Tuesday, 14 September 2010

The 2010 US Open - Supermum & Iron Man

By Shane Thomas

With the final Grand Slam of the year now over, here's a brief review of the two people who tasted victory at Flushing Meadows:


As mentioned in my last blog post, Kim Clijsters retained her US Open crown with a straight sets annihilation of Vera Zvonareva. In what was possibly the greatest sporting story of 2009, Clijsters returned to the game after retiring to start a family, in which time she had given birth to her daughter, Jada. She was only given a spot in last year's US Open as a wildcard. Unseeded, and having only had two tournaments to shake off two years of ring rust, she shocked and thrilled the tennis world to become the first wildcard entrant to win the US Open in the competition's 129 year history. The story was made even more memorable by little Jada (who was 1 at the time) tottering onto the Arthur Ashe court to celebrate with her mother. In the light of this achievement, Clijsters was dubbed, "Supermum" and "Momma Kim" by the press. And on the whole, these monikers were more affectionate than patronising. Even though combining motherhood with sporting success is rare, it's irrelevant as far as sporting competition goes. But after being away from the game for so long, with little practice and having an unprotected route to the trophy, the fact she still beat the best the women's game had to offer was incredible. Her new found motherhood simply added a nice layer of warmth to the story.

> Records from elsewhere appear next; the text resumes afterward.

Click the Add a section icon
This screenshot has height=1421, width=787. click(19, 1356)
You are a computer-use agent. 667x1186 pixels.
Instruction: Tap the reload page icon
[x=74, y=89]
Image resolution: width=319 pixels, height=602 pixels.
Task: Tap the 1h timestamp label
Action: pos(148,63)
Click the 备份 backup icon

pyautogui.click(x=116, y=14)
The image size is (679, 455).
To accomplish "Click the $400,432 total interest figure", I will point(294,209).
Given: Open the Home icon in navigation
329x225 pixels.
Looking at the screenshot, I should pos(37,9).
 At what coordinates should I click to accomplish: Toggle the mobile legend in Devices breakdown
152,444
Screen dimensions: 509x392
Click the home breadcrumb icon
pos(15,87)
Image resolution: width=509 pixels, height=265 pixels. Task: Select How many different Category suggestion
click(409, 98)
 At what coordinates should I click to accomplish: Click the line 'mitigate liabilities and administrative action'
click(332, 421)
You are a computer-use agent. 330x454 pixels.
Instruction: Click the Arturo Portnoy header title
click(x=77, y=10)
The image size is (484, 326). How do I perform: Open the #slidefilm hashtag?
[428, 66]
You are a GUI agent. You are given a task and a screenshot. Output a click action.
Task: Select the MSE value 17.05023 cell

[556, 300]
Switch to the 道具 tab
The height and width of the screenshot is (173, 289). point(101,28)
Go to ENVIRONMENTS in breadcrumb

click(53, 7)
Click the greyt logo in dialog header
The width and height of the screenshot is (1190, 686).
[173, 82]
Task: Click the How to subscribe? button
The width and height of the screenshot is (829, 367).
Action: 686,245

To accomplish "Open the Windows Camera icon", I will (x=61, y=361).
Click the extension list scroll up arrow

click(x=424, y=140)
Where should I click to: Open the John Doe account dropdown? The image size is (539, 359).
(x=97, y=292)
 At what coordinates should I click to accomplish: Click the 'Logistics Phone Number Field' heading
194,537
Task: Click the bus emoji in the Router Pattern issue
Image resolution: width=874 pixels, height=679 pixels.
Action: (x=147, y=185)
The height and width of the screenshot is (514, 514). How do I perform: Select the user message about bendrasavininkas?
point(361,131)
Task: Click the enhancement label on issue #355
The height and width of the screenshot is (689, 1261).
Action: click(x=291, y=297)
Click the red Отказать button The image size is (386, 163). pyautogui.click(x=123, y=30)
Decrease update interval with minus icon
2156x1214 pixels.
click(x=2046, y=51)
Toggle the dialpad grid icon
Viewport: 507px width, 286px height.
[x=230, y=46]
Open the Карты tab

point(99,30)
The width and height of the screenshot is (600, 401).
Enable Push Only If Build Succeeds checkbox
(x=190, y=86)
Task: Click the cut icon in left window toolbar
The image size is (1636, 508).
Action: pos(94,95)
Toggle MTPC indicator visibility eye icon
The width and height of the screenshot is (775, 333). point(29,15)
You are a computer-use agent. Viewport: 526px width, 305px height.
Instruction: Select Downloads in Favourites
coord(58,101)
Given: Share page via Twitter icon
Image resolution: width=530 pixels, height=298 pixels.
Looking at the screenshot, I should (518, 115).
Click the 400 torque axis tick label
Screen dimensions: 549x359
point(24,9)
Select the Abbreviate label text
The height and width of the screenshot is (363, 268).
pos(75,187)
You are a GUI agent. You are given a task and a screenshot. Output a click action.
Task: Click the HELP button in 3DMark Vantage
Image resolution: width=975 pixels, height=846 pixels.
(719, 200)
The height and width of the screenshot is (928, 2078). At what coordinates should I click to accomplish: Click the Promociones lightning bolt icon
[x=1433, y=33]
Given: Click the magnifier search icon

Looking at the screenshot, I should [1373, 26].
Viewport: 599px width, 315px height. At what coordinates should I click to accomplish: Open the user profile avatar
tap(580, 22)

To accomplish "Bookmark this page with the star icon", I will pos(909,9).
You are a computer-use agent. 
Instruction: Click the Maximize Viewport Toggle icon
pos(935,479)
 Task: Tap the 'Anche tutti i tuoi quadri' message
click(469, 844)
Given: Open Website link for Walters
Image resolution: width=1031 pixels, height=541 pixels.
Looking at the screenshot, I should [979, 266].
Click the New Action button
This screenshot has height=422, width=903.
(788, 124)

But Clijsters is back amongst the major players of the women's game, and is now expected to be in the latter stages of tournaments. And she provided an impressive sequel to last year's blockbuster success in America.

Normally in a sequel, the hero/heroine has to face an enemy more deadly and dangerous that anything they've faced before. But Clijsters decided to write her own script. After getting the better of Venus Williams in a tense semi-final, she tore Zvonareva apart. Winning in under an hour, 'Supermum' had plenty of energy left to celebrate on court with her daughter again. Little Jada must be thinking that these yearly trips to New York are quite straightforward: "Stay in nice hotel, Mummy hits those fuzzy yellow balls for two weeks, and then we get to take a shiny trophy home".


Rafael Nadal and Novak Djokovic took part in an enthralling men's final a few hours ago with Nadal coming out on top, 6-4, 5-7, 6-4, 6-2. At one set all, it was anyone's match. But 'Iron Man' turned up the pressure and broke Djokovic's will in the third set, producing tennis that was as good as I've ever seen. There were rallies in that match that were breathtaking in their brilliance.

And don't think this was another example of Djokovic's temperament failing him again. He has been nicknamed 'The Djoker' for his sense of fun on court and his impressions of his peers. Here's an example of this from last year's US Open - http://www.youtube.com/watch?v=N8gbgse0WsY. But the Serb has truly grown up in the past fortnight. He showed his resolve by saving two match points to defeat Roger Federer in the semi-final. And as well as he performed in the final, Nadal refused to be beaten. Playing against the Spaniard is like carrying a heavy load without knowing when you can let it go. It's tough enough exhorting your aching limbs to keep going without having to do the same to your competitive will. Rafa ratcheted up the pressure until it seemed that there was no end in sight to the torment. He put Andy Murray on the torture rack at Wimbledon earlier in the year. At Flushing Meadows, it was Djokovic's turn.

And now Nadal has taken his place amongst the greats. Victory at the US Open makes him only the seventh man in history to win all four of the sport's most coveted prizes. But it's not just the garlands that he's earned, but the manner of their acquisition that has left the sport awestruck. Yesterday, Rafa played a match close to perfection, and now the unquestionable has to now be questioned. Can Roger Federer still be called the greatest man ever to swing a racket? I think yes, but for the first time, 'Iron Man' has planted a seed of doubt in my mind. And if he continues on his current charge, that seed may continue to grow.